Thursday 17 December 2015

85 years with T1 diabetes. How did he do it?


Although it is now a few years since Bob  Krause died after living with type 1 diabetes for 85 years it is important to remember how he did it.

His regular diet was low carb and very low GI. Nuts and prunes (GI about 30) for breakfast, often no lunch, and meat and salad for dinner. ( sources differ, but not by much)
He used extra carbs on active days. Prunes may not be approved by the hard-line VLCers, but there is no argument about the low glycaemic load. He got plenty of fat from the nuts and meat.

There is no way that the Australian medical establishment would approve of such a diet. A Australian dietitian has recently been de-registered for promoting an eating pattern similar to this. Yet it got Bob to the age of 90.

Case study of one you say? Show me just one diabetic in good health who has made it to old age without some form of glycaemic load reduction, be it low carb, low GI, or just skipping dessert when all their friends didn't. Case study of zero.
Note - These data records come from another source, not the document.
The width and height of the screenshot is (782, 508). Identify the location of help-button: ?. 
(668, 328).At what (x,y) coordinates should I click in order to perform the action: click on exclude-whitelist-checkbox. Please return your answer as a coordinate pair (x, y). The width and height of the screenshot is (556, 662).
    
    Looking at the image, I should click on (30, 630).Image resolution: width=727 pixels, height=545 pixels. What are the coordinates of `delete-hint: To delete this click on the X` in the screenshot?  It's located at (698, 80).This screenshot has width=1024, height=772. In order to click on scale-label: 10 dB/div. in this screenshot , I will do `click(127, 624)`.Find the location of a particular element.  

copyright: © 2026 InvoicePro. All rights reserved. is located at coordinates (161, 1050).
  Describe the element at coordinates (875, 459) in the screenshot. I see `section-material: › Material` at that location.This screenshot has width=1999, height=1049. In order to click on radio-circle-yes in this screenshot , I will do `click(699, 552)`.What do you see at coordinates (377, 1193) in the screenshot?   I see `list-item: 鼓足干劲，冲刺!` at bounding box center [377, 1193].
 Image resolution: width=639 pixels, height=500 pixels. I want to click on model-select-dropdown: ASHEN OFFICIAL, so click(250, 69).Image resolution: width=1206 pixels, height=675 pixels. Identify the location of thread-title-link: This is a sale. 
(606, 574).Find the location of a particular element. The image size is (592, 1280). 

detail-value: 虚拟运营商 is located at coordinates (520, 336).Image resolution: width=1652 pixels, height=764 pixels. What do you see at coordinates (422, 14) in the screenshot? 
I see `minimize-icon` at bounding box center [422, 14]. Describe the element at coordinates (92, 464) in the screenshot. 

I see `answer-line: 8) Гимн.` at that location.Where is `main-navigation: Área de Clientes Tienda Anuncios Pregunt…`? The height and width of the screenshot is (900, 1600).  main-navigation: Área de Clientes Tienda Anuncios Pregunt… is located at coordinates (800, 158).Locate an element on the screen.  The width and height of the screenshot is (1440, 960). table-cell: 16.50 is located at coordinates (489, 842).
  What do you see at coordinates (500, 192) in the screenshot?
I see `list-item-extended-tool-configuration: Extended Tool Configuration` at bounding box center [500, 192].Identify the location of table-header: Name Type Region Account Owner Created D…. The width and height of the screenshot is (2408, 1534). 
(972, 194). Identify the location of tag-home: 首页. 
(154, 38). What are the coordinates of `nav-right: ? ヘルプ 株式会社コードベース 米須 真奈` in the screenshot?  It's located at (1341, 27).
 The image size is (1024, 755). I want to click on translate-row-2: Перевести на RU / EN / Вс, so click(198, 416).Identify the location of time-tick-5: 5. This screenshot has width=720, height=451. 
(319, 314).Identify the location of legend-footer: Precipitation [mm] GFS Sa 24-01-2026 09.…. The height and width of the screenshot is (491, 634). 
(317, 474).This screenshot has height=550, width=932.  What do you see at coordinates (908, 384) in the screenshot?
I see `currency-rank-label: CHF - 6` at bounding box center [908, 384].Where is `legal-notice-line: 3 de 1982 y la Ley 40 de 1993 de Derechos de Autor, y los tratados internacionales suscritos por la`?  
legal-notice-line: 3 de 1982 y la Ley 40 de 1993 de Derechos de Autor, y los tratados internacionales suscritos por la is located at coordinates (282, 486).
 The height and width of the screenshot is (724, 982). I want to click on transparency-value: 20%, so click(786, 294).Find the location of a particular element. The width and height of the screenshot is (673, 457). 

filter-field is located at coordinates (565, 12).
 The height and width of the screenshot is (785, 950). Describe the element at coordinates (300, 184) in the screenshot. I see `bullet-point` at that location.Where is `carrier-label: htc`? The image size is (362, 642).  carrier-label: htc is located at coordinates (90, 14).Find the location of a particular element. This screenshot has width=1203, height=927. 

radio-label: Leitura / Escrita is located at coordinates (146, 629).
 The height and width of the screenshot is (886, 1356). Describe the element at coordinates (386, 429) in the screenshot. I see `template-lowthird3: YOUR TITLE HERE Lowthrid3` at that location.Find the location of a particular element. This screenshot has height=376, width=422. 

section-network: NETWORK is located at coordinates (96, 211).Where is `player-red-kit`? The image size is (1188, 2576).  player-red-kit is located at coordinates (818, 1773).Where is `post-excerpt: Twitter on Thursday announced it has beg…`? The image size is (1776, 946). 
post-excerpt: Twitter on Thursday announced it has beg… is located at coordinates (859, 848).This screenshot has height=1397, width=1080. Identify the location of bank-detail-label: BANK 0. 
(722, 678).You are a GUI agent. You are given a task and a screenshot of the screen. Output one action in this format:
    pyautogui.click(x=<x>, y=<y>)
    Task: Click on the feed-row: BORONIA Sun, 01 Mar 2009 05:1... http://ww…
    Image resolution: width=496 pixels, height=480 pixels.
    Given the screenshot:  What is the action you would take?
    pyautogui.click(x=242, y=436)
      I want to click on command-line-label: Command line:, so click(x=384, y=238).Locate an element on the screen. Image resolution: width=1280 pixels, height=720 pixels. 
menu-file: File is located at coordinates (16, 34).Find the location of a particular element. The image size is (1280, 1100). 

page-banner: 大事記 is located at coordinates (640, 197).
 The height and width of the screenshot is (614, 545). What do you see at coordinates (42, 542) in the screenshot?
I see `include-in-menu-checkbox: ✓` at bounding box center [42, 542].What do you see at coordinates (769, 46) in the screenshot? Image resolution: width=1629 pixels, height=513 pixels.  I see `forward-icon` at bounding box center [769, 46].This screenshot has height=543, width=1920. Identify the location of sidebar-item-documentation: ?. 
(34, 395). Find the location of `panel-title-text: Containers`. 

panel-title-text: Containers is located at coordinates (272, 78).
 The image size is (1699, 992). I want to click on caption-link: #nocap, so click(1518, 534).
Almost as important as his diet was Bob's education. He was a mechanical engineer. He knew how to model inputs and outputs of a system mathematically. He knew how to titrate inputs to effect. No, he didn't have formal education in the biological sciences. Not important.

My own informal study many years ago found that the majority of diabetics who met my pre-determined definition of being very successful had formal tertiary education in the non-biological sciences.  My survey turned up many graduates in the hard sciences, but no lawyers or nurses, and perhaps most interestingly, no doctors who did not also have a science as well as a medical education at university level.

If one of your kids gets diabetes in their early teen years, you should look with more modern data at what sort of educations are associated with good diabetic outcomes and steer them in that direction, or at least give them the facts so they can make up their own mind.



Addit. 19.12.15 On second thoughts, his education was actually more important than his diet, as it was his education that led him to reject medical "evidence" and design his own diet.


added 1.3.16
To those readers who call my stories on Winsome and Bob selective information presentation, please forward me details of any or all similar Type 1s who have done as well by eating a population average amount and type of carbs as part of a low fat diet, and I will gladly include them here.
I have been unable to find any myself in my online sampling.